Problem description - Scan the records below. Copy every line in which the word "Task" appears.

Source data -

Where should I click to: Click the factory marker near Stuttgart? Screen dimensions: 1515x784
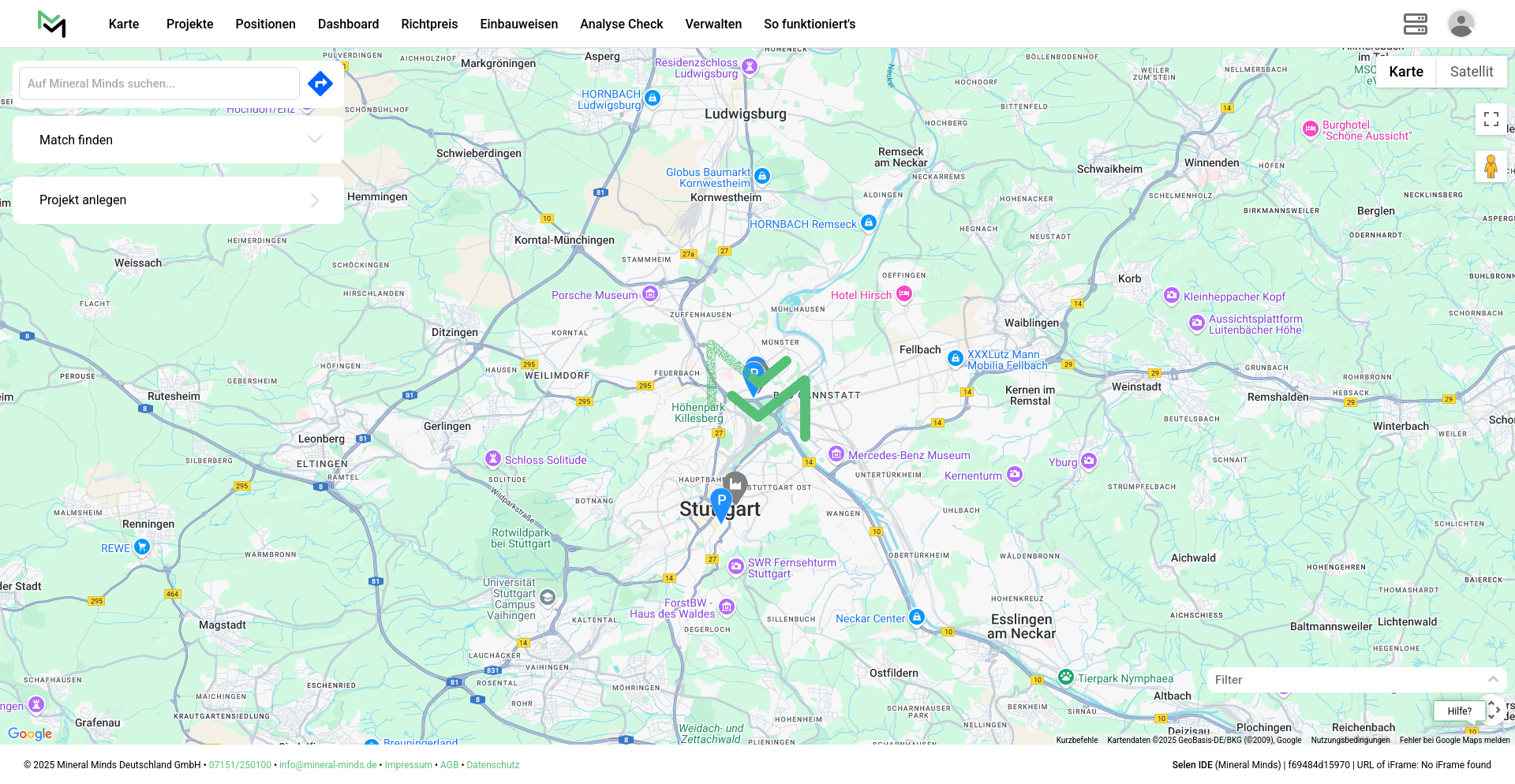735,483
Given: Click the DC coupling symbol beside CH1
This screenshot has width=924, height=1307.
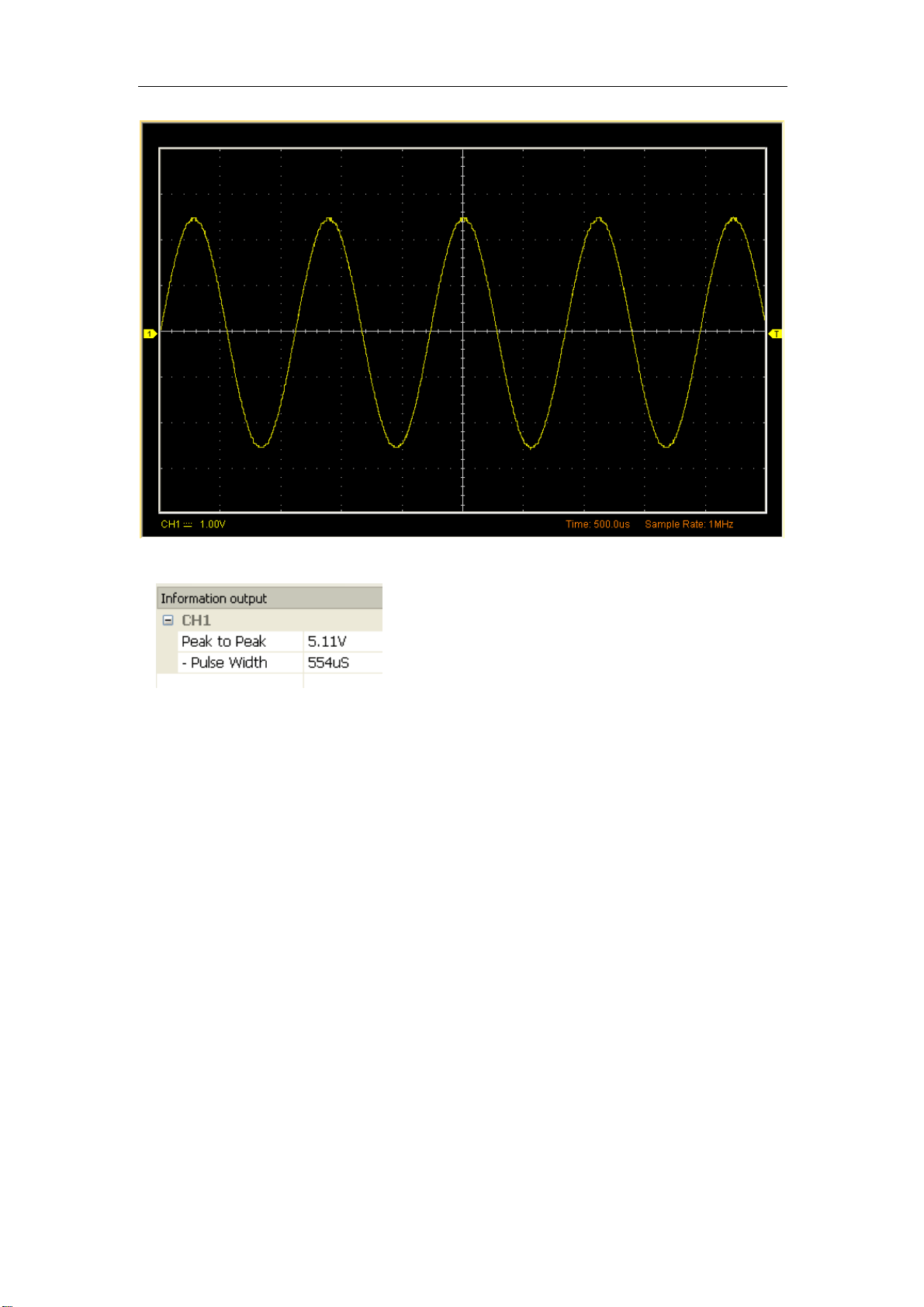Looking at the screenshot, I should [188, 524].
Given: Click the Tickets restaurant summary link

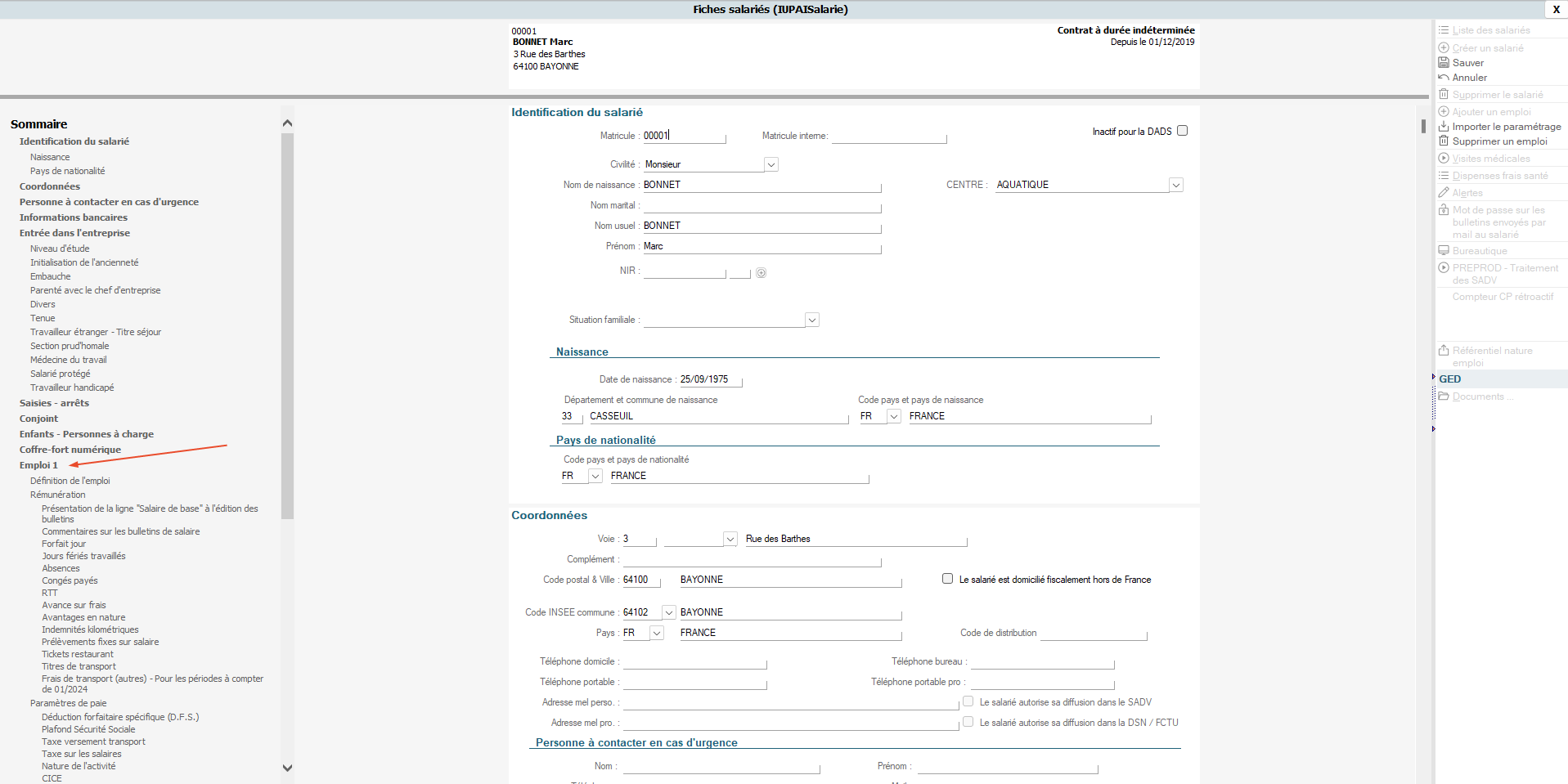Looking at the screenshot, I should [78, 654].

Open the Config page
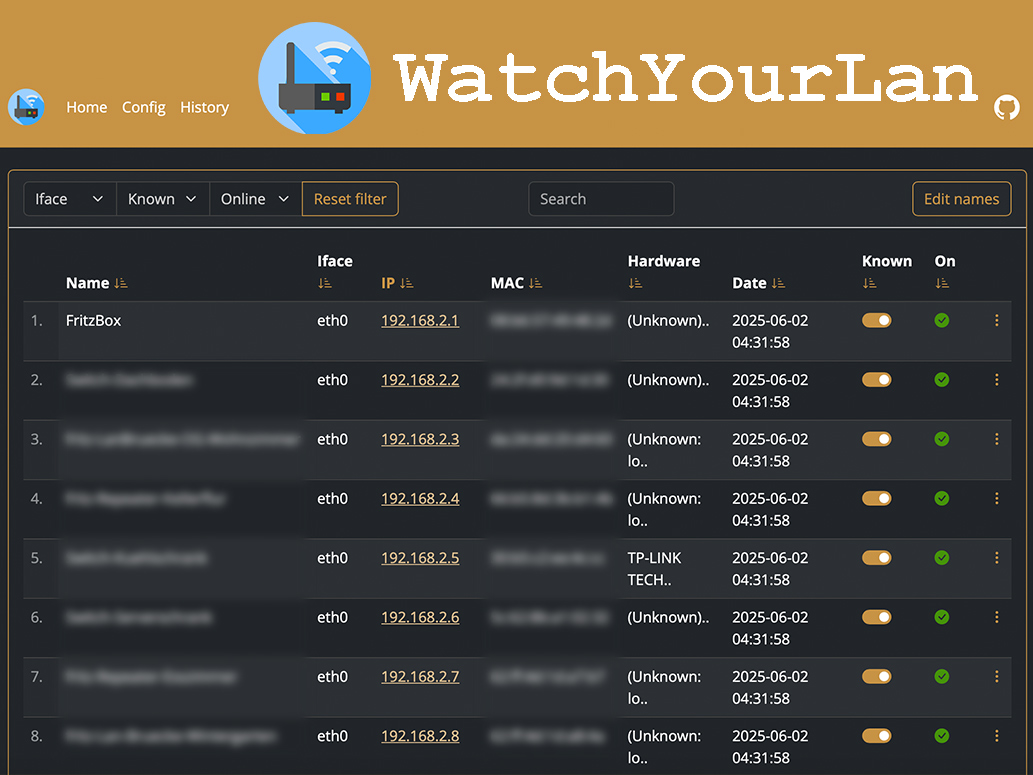(143, 107)
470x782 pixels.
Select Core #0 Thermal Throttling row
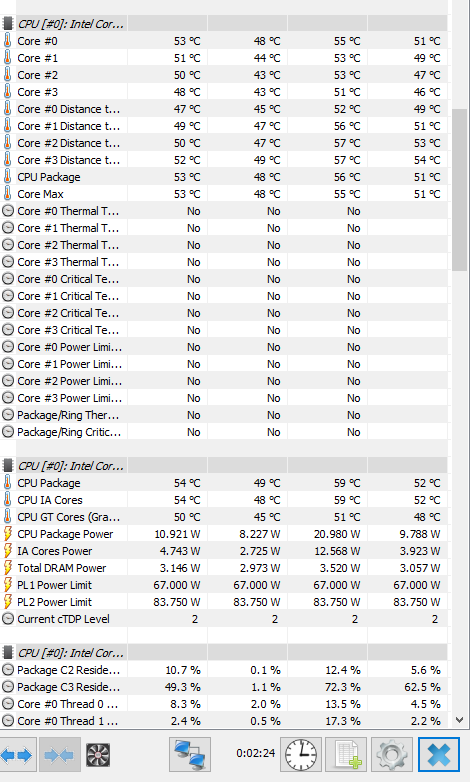pyautogui.click(x=224, y=211)
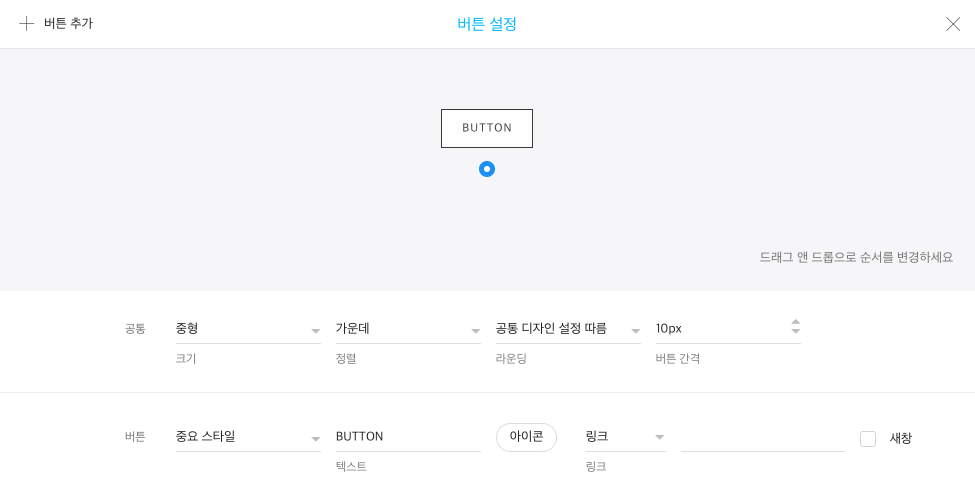Increase 버튼 간격 with up arrow
The width and height of the screenshot is (975, 504).
click(x=795, y=322)
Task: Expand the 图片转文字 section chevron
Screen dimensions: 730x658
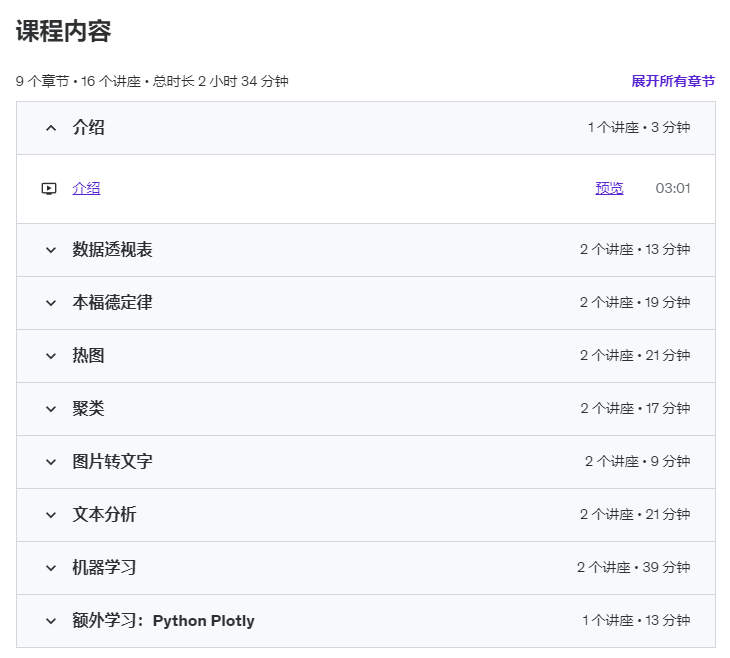Action: [51, 462]
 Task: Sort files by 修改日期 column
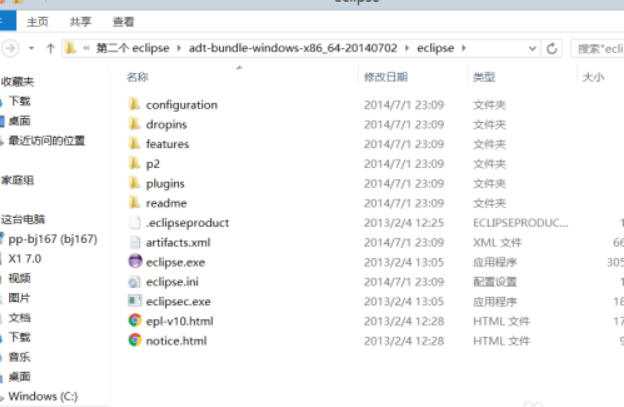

Result for this exercise -
Task: Expand the 图片转文字 section chevron
 Task: Sort files by 修改日期 column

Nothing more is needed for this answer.